Your answer needs to include each line of the records in which the string "agent" can be found.

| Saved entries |
----------------
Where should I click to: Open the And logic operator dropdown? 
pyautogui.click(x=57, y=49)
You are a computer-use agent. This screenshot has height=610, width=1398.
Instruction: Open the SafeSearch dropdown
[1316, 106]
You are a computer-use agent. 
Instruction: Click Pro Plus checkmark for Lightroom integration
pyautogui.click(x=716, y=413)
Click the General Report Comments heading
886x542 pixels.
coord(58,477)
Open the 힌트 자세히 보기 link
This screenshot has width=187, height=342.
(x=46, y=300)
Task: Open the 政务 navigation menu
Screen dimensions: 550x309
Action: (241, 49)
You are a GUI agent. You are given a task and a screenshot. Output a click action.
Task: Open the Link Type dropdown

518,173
----------------
| RESPONSE TO THIS EXERCISE |
You are a computer-use agent. This screenshot has height=610, width=1398.
You are a computer-use agent. 
You are a GUI agent. You are given a task and a screenshot. Output a click action.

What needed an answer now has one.